REQUIREMENTS: Collect every line below that contains the word "should", matching its case exactly.

EXERCISE INPUTS:
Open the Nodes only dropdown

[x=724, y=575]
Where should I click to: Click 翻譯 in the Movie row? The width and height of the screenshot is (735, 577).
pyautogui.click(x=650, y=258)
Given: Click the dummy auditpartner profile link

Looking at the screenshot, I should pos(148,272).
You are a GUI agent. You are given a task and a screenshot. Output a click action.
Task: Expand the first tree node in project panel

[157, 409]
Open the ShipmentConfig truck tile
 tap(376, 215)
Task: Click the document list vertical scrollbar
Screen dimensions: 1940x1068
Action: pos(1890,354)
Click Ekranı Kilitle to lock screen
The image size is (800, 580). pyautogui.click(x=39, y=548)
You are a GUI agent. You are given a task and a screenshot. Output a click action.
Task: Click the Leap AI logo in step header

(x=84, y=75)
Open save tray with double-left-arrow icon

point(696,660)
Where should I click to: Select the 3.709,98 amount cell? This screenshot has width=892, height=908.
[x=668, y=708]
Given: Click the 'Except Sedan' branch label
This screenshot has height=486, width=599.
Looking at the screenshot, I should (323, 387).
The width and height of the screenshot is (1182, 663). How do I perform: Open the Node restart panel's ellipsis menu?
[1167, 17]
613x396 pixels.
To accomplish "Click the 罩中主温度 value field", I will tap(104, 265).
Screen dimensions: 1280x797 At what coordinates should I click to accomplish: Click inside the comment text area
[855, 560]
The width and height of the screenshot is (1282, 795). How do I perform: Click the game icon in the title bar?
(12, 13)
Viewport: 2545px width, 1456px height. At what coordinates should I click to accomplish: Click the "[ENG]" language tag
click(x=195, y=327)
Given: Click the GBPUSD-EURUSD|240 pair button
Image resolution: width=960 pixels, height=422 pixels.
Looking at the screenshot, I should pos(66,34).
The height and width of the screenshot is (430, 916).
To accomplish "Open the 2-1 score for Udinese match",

EXERCISE RESULT:
Where should I click to: Click 翻譯 in the Movie row? The width and height of the screenshot is (735, 577).
Looking at the screenshot, I should pos(148,272).
Where should I click to: Select the 3.709,98 amount cell? This screenshot has width=892, height=908.
Looking at the screenshot, I should (323, 387).
Screen dimensions: 1280x797 At what coordinates should I click to accomplish: Click inside the comment text area
Viewport: 2545px width, 1456px height. At what coordinates should I click to accomplish: Click the "[ENG]" language tag
Looking at the screenshot, I should pos(66,34).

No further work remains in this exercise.